Страна Бурундоропия
Как-то утром Анатолий открыл глаза и… ужаснулся! Скука, неопрятная сорокалетняя женщина (его одногодка) в поношенном платье, похожем скорее на лохмотья, чем на одежду одинокой дамы бальзаковского возраста, сидела у него в ногах, уперев плечо в спинку кровати и смотрела на просыпающегося высоколобого мужчину печальным и, как в таких случаях говорят, поникшим взором.
«Как вы сюда по…» - хотел сказать Анатолий, голос его дрогнул, он протёр глаза, чтобы лучше рассмотреть гостью, но... Комната оказалась пуста. Как и куда могла исчезнуть крупная сорокалетняя женщина за то единственное мгновение, пока он протирал глаза? Мистика!
- Прочь, всё прочь! Ничего не хочу знать! – воскликнул в сердцах Анатолий.
Тогда-то и родилась в его голове мысль отправиться в страну, в которой всё будет для него ново: язык, культура, обычаи, даже название ; хотя, что-что, а таблицу существующих на планете стран он знал наперечёт.

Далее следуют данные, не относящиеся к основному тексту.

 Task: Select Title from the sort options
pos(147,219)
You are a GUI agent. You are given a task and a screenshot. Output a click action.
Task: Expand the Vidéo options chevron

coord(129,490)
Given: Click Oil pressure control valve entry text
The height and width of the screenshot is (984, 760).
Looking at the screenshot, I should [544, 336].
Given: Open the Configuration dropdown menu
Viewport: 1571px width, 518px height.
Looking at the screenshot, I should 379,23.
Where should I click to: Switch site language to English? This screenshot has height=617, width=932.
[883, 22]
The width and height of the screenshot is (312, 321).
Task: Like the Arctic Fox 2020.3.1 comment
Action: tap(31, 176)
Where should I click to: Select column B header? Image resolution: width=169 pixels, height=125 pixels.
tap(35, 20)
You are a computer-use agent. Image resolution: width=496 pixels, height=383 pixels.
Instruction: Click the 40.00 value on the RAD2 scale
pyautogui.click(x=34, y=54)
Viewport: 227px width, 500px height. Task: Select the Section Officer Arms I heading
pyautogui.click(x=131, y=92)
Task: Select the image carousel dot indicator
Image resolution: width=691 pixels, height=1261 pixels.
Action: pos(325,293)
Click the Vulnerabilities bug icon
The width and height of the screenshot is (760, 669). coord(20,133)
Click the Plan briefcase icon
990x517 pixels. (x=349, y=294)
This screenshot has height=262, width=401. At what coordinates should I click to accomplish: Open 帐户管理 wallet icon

Исполнить задумку оказалось непросто. Главной трудностью при подготовке к путешествию стало весьма простое, на первый взгляд, обстоятельство: найти на географической карте мира государственное образование, о котором ничего не известно. Понимая, что его ждёт фиаско - не мог же он что-то не знать! – Анатолий всё же упорствовал и продолжал поиск. Как слепой котёнок ползёт на запах молока, так полиглот, учуяв непонятку, не анализирует, не высчитывает процент успеха, но собирает волю в кулак и бросает её на поиск иголки в стоге сена.
Перебрав все пять континентов и нигде не встретив даже клочка неизвестной земли, Анатолий принялся за острова – результат тот же. Впору было впасть в отчаяние, и тогда ангел-хранитель, смущённый не меньше его, шепнул:
- Поезжай-ка ты, Анатолий, в Бурундоропию.
- В Б… Бурундороп.. пи-ю?...
- Да, в Бурундоропию. Что тебя удивляет?
- Всё…
- Ну вот, - улыбнулся ангел, - это то, что ты хотел!
* * *
Анатолий обзвонил все московские турагентства, но ни в одном из них нужной путёвки не оказалось. Операторы пожимали плечами и отвечали, как пописанному: «В списке туристических маршрутов на этот год Бурундоропия не значится. Обратитесь непосредственно в консульство этой страны». Ладно, - решил Анатолий, - пойду в консульство. Но и тут его ждало разочарование. Нет в Москве такого консульства. Посольство, может, и есть – не проверял – а вот консульства нет.
И тогда, решив: «Лечу, куда глаза глядят, а там видно будет», он улетел в Турцию. Без визы, без вещей и без особой надежды.
В одном из пивных пабов Стамбула Анатолий разговорился с двумя матросами с прибывшего в порт австралийского рыболовецкого траулера. После третьей кружки, приправленной крутым панамским ромом «Abuelo», разговор завязался начистоту.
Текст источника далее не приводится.